=== Section Start ===

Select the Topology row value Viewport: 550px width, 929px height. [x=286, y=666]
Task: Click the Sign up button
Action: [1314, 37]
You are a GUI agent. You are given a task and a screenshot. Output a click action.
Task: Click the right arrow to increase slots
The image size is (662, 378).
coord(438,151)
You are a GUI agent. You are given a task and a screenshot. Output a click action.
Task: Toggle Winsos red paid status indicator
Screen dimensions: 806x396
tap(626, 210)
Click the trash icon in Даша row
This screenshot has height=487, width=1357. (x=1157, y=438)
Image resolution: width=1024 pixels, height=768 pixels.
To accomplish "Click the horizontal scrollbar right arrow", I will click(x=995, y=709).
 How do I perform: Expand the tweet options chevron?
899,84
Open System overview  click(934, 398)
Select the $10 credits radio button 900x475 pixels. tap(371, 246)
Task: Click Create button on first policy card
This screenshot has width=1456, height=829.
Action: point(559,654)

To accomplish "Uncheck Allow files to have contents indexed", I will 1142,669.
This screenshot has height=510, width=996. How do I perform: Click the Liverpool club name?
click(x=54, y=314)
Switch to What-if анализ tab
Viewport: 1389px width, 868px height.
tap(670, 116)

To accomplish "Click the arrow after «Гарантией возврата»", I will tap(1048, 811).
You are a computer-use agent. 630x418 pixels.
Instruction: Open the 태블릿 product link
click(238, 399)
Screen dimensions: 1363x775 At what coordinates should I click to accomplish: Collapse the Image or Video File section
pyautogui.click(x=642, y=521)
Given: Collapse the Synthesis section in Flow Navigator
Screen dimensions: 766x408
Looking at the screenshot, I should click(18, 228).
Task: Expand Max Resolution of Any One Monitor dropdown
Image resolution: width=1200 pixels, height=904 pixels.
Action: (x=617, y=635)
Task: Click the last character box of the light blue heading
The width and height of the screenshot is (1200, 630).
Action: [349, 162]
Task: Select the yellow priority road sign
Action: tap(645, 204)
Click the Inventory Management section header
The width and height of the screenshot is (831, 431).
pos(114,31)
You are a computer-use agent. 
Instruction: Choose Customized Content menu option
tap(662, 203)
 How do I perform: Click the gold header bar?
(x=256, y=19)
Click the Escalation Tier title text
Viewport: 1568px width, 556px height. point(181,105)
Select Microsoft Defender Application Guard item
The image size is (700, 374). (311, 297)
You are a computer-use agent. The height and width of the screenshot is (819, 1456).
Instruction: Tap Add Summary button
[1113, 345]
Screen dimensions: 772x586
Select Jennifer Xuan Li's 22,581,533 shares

=== Section End ===

[TRY IT]: Go through the data above and transcribe every entry exactly.

[SOLUTION TO THIS EXERCISE]:
Select the Topology row value Viewport: 550px width, 929px height. [x=286, y=666]
Task: Click the Sign up button
Action: [1314, 37]
You are a GUI agent. You are given a task and a screenshot. Output a click action.
Task: Click the right arrow to increase slots
The image size is (662, 378).
coord(438,151)
You are a GUI agent. You are given a task and a screenshot. Output a click action.
Task: Toggle Winsos red paid status indicator
Screen dimensions: 806x396
tap(626, 210)
Click the trash icon in Даша row
This screenshot has height=487, width=1357. (x=1157, y=438)
Image resolution: width=1024 pixels, height=768 pixels.
To accomplish "Click the horizontal scrollbar right arrow", I will click(x=995, y=709).
 How do I perform: Expand the tweet options chevron?
899,84
Open System overview  click(934, 398)
Select the $10 credits radio button 900x475 pixels. tap(371, 246)
Task: Click Create button on first policy card
This screenshot has width=1456, height=829.
Action: point(559,654)

To accomplish "Uncheck Allow files to have contents indexed", I will 1142,669.
This screenshot has height=510, width=996. How do I perform: Click the Liverpool club name?
click(x=54, y=314)
Switch to What-if анализ tab
Viewport: 1389px width, 868px height.
tap(670, 116)

To accomplish "Click the arrow after «Гарантией возврата»", I will tap(1048, 811).
You are a computer-use agent. 630x418 pixels.
Instruction: Open the 태블릿 product link
click(238, 399)
Screen dimensions: 1363x775 At what coordinates should I click to accomplish: Collapse the Image or Video File section
pyautogui.click(x=642, y=521)
Given: Collapse the Synthesis section in Flow Navigator
Screen dimensions: 766x408
Looking at the screenshot, I should click(18, 228).
Task: Expand Max Resolution of Any One Monitor dropdown
Image resolution: width=1200 pixels, height=904 pixels.
Action: (x=617, y=635)
Task: Click the last character box of the light blue heading
The width and height of the screenshot is (1200, 630).
Action: [349, 162]
Task: Select the yellow priority road sign
Action: tap(645, 204)
Click the Inventory Management section header
The width and height of the screenshot is (831, 431).
pos(114,31)
You are a computer-use agent. 
Instruction: Choose Customized Content menu option
tap(662, 203)
 How do I perform: Click the gold header bar?
(x=256, y=19)
Click the Escalation Tier title text
Viewport: 1568px width, 556px height. point(181,105)
Select Microsoft Defender Application Guard item
The image size is (700, 374). (311, 297)
You are a computer-use agent. The height and width of the screenshot is (819, 1456).
Instruction: Tap Add Summary button
[1113, 345]
Screen dimensions: 772x586
Select Jennifer Xuan Li's 22,581,533 shares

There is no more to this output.